When one user asked if it was her cheetah, she replied “used to be mine, sold already”.
On Instagram, she shared a video of the same cub, adding that they would soon be joined by an adult cheetah.
This woman also shares images of these animals on Instagram. Another user asked her if a one and a half month old cub is now her pet. She replies that although the cub spent the entire night with them, it has now flown to a different country. In response, the person says she hopes “the cat will be okay” to which the individual replies with a sad and a praying emoji.
Prayers aside, there is good reason to assume that any cubs kept like this might not be okay. Captive tigers need large, natural enclosures, specialised care and food. To be passed around and treated as playthings with continuous human interaction can be a stressful experience.

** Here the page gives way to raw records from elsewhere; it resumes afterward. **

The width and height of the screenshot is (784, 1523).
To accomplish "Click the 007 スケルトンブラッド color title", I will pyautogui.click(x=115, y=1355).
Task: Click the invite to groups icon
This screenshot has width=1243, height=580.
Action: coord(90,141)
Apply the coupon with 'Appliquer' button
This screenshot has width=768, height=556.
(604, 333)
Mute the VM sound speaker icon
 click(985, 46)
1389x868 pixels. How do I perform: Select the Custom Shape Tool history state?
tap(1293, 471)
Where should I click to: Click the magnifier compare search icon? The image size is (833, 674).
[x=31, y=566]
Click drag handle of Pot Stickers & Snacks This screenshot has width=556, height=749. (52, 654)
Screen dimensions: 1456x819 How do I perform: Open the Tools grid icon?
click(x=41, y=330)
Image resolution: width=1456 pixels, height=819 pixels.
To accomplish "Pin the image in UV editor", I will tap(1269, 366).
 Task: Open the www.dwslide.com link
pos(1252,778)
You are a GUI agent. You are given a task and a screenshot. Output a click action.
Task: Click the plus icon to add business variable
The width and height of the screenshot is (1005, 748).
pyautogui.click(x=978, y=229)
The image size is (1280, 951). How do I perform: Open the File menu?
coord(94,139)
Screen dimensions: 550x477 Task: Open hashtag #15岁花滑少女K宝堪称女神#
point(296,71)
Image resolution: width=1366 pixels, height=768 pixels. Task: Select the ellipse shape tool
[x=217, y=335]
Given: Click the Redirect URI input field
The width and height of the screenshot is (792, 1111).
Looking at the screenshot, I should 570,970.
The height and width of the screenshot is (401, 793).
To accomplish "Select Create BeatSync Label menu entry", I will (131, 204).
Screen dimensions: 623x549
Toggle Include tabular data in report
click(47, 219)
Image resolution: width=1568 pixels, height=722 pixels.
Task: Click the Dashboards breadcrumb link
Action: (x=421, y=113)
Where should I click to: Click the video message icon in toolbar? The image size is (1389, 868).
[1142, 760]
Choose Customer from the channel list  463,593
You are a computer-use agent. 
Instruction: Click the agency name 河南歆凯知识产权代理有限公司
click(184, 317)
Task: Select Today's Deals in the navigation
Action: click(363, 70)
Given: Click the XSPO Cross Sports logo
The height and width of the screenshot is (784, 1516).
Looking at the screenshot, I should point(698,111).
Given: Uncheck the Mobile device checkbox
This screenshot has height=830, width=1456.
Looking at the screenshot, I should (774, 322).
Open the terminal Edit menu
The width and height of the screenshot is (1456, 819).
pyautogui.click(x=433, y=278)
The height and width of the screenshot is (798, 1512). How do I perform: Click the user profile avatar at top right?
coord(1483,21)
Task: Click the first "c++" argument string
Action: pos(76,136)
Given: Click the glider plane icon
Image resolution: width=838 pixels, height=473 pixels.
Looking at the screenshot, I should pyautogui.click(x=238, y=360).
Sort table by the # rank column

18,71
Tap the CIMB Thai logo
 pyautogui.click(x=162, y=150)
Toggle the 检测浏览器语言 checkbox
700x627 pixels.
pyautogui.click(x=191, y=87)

MBE.777 is followed by a Saudi man who is also dealing in the same kind of exotic animals. Over a year ago, he posted a photo of what appear to be dead animals, including a white tiger cub and a lion cub, lying on plastic bags. “From the heat”, the author commented.
Another person close to MBE.777 who frequently records the same animals, also shared a video of two lions. One is kept in a small cage, the other is chained and suffers from a luxated lens. This medical condition, also common in dogs, is not evidence of mistreatment per se, but would require medical attention.
Other exotic animals that were previously seen in MBE.777’s network end up as pets of other individuals.
On March 27 2020, MBE.777 posted a video showing a serval cub. The serval is an endangered wild cat also listed by the UAE’s 2017 law as a “dangerous animal” which individuals cannot trade nor keep as a pet. Despite this, one user in the comments asked how much it would cost. Three days later, on March 30, the Instagram account “Dubai_Serval”, maintained by someone followed by MBE.777, began posting videos of a similar looking animal.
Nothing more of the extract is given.